(Beginning of PAGE EXCERPT)

Monday, November 21, 2011

Interview With Caprice Hokstad

I have two main types of writer friends. Those whose writing is outside my preferred genre / personal taste, but I happen to find them to be really cool people. The other group includes those whose writing I fell in love with first, and that led me to respect them as writers. That respect eventually grew into genuine friendship--because they're really cool people. The latter is the case with Caprice Hokstad.

Caprice and I are both published by Splashdown Books. I was honored to originally do artwork for her first novel, The Duke's Handmaid (the key on the cover is mine). After reading the novel, I was doubly honored. Her books are original, heady, and left me contemplating. They read smoothly, and her characterization is one of her (many) strong points.

Today, I'm jumping inside her head a bit. I find some of the concepts in her book fascinating--and controversial. This is not the standard, "So, when did you start writing?" kind of interview....


The key on the cover is my artwork.
K: Caprice, Your books take place in a kingdom where slavery is the norm. It's not in general depicted as a "good" thing, but it is depicted as completely acceptable. And your main character actually *chooses* to become a slave in order to "better" her life. This is a very unusual idea, especially these days, and could be considered pretty controversial. Can you explain why you chose to write about a society with slavery? And why make Kee *want* such a life?

C: Most of us ARE enslaved to one degree or another. We just don't use that term. Example: How many people can just walk into their place of employment and tell the boss he is an A.H. (and I mean saying the actual words)? We can't. Why? Because we NEED that job. Without income, we lose our house, our car, our means to buy food. Okay, so we could get a different job (good luck on a character reference if you actually DID call the boss an A.H.). But we can't just decide not to work at all. (Let's not cloud the issue with welfare bums). You have to trade your nice warm bed and sleep every morning for a paycheck. You have to hold your tongue and adopt certain attitudes and habits. You may have to follow a dress code or wear a uniform. That's just reality.

(End of PAGE EXCERPT)

*YOUR OBJECTIVE*: Render into Spanish this sentence from the Caprice Hokstad interview: "You have to hold your tongue and adopt certain attitudes and habits."

(Beginning of EXTRACTED INFORMATION)

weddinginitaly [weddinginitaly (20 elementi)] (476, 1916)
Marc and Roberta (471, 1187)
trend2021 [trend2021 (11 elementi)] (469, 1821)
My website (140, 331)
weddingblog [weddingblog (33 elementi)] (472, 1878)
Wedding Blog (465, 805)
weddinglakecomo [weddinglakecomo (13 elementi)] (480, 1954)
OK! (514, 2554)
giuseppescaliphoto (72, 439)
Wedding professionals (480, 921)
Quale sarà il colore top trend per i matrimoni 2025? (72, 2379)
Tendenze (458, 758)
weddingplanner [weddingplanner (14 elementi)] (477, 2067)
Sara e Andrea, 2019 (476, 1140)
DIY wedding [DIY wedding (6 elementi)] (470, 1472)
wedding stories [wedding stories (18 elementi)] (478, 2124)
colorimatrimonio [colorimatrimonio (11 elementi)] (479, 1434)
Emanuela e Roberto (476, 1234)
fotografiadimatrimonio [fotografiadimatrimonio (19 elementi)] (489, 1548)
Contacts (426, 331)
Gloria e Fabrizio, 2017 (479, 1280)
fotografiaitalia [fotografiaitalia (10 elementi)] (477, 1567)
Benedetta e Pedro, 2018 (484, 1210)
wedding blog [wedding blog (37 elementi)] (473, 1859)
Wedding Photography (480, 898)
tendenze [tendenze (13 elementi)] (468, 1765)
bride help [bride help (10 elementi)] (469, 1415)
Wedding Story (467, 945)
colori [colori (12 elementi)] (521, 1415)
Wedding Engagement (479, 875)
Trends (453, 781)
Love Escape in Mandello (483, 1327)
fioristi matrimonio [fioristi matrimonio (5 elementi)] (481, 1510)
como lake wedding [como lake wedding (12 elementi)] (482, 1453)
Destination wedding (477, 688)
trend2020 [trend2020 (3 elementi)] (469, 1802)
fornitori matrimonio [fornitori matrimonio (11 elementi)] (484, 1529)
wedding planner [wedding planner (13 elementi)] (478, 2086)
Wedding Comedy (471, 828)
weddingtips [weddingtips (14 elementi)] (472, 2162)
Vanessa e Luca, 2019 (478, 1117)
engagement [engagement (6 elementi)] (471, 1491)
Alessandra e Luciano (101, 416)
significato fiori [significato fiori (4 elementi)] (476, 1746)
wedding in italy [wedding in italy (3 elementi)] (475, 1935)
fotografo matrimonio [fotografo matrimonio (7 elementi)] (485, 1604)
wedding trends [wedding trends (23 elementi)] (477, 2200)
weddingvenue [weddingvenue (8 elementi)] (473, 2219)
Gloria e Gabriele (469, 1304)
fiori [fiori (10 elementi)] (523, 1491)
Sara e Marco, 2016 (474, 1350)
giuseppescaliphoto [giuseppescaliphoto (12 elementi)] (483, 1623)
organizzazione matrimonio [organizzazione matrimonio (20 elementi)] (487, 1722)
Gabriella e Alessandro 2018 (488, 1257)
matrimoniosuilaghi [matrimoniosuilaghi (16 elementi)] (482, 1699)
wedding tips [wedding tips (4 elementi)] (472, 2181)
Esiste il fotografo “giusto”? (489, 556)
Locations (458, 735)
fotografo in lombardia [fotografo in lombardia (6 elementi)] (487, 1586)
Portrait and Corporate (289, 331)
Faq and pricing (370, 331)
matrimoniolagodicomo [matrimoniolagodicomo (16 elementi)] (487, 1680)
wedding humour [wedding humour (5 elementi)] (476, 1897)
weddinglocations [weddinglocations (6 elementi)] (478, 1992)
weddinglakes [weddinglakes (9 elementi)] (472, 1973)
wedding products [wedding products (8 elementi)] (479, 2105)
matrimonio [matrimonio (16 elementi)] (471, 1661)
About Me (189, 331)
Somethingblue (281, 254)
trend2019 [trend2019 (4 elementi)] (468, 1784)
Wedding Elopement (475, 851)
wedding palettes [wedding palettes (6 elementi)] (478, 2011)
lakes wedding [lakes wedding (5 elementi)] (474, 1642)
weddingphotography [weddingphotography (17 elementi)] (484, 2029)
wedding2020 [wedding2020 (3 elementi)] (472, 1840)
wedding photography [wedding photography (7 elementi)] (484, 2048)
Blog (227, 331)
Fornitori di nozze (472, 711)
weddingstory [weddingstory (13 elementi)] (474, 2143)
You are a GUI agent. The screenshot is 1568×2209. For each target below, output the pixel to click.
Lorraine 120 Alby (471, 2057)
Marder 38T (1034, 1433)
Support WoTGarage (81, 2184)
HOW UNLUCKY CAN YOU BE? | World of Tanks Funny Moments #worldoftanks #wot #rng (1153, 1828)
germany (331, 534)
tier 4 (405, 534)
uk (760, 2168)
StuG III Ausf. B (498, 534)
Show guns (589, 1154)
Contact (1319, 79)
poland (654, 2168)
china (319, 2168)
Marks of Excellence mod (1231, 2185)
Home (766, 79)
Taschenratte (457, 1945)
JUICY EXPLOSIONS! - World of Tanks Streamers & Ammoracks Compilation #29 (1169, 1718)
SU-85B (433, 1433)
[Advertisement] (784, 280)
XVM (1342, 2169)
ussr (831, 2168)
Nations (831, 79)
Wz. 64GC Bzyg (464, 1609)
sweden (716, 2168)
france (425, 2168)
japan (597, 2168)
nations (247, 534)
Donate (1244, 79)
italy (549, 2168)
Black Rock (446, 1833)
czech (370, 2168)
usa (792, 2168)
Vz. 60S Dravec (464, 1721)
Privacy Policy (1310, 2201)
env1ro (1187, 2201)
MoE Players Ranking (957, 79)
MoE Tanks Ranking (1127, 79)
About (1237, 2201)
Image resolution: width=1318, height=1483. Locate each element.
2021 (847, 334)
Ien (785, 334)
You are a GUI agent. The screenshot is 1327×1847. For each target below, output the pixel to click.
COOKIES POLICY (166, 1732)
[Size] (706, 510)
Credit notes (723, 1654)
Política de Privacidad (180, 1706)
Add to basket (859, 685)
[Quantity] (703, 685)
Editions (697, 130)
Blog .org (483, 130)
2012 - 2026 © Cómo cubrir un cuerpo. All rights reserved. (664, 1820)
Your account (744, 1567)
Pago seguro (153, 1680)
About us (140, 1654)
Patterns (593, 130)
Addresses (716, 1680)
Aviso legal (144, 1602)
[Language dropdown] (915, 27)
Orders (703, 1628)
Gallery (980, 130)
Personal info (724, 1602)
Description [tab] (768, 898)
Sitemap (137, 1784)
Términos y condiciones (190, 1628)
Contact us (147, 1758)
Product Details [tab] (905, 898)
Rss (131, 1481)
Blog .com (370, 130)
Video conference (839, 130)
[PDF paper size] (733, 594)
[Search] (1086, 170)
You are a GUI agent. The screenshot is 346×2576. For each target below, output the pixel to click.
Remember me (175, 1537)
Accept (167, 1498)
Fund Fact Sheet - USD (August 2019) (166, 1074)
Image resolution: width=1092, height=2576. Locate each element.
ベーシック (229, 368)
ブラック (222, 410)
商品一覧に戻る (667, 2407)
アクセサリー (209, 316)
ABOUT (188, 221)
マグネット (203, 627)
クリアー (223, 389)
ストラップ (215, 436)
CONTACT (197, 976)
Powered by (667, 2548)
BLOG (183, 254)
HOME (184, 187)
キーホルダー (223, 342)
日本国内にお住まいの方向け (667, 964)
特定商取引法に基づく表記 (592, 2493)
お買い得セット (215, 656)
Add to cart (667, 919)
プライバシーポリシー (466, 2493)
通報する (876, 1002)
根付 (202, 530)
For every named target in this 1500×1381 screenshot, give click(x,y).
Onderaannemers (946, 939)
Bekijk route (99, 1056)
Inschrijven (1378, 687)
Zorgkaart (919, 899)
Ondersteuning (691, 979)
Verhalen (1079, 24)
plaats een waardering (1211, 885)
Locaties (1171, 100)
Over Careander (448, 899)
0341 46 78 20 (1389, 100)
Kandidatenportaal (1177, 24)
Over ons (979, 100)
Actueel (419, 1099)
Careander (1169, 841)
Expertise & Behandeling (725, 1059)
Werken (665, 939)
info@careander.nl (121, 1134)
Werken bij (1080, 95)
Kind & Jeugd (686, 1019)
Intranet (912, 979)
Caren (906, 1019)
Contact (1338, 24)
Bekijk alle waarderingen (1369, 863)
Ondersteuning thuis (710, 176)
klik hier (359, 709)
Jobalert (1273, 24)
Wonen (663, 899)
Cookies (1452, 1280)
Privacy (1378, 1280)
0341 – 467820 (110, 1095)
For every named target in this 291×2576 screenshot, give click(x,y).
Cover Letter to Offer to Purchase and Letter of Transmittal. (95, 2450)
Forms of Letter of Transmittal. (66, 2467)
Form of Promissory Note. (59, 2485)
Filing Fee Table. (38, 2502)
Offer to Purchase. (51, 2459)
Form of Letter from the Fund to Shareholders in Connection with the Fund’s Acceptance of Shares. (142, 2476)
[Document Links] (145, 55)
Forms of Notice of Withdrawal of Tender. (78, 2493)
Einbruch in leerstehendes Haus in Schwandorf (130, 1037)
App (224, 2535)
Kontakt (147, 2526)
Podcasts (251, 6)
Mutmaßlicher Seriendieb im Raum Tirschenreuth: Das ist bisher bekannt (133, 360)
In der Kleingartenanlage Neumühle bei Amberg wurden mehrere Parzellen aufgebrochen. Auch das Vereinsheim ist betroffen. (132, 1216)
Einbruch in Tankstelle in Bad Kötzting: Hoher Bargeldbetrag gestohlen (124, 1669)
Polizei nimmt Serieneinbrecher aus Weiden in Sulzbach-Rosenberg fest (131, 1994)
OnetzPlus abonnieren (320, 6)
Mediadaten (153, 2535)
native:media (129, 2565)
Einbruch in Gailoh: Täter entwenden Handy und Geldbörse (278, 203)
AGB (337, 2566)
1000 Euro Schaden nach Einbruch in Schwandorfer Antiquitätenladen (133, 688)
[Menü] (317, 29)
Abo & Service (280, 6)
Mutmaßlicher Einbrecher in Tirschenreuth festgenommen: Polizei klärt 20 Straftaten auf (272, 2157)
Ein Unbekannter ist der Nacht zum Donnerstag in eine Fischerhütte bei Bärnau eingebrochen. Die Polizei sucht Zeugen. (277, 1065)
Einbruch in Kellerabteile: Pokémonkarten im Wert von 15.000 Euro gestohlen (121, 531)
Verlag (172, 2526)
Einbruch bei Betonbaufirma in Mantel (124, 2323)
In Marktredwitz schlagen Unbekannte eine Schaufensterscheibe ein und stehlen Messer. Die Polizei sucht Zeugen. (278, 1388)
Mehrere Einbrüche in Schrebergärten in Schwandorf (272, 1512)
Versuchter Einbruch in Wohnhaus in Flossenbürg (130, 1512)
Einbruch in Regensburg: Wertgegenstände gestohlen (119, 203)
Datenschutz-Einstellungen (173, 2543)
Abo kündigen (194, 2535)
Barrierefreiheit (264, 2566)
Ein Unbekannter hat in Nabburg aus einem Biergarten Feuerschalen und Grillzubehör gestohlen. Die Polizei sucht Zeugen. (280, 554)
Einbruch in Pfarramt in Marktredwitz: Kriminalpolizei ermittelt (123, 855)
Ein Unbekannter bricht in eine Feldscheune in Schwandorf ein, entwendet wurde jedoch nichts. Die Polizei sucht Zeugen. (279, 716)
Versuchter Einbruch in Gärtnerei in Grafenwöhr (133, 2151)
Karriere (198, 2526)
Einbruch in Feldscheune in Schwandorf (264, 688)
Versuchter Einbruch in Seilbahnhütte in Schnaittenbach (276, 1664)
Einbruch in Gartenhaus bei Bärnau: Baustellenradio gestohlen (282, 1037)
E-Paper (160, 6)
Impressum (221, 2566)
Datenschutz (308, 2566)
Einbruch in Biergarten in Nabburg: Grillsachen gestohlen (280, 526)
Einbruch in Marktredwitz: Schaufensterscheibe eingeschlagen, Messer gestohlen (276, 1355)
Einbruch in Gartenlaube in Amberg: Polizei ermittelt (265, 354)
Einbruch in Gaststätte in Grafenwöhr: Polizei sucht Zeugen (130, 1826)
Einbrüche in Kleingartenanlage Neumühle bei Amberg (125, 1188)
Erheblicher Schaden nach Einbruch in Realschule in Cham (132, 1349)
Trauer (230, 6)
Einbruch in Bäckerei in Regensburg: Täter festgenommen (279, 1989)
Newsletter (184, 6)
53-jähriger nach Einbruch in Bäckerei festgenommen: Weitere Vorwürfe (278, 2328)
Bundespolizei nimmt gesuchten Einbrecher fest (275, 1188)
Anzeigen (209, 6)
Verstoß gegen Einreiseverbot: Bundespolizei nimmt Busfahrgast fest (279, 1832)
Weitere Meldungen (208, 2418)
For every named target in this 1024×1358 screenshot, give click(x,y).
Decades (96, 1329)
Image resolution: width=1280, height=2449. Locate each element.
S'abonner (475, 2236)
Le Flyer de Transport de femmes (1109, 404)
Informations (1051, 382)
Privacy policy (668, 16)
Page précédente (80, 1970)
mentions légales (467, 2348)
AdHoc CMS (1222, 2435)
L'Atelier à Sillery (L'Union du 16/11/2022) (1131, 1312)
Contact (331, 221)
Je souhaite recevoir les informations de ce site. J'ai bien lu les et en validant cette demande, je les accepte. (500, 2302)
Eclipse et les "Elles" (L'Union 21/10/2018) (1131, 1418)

(End of EXTRACTED INFORMATION)

*RESPONSE*: Tienes que morderte la lengua y adoptar ciertas actitudes y hábitos.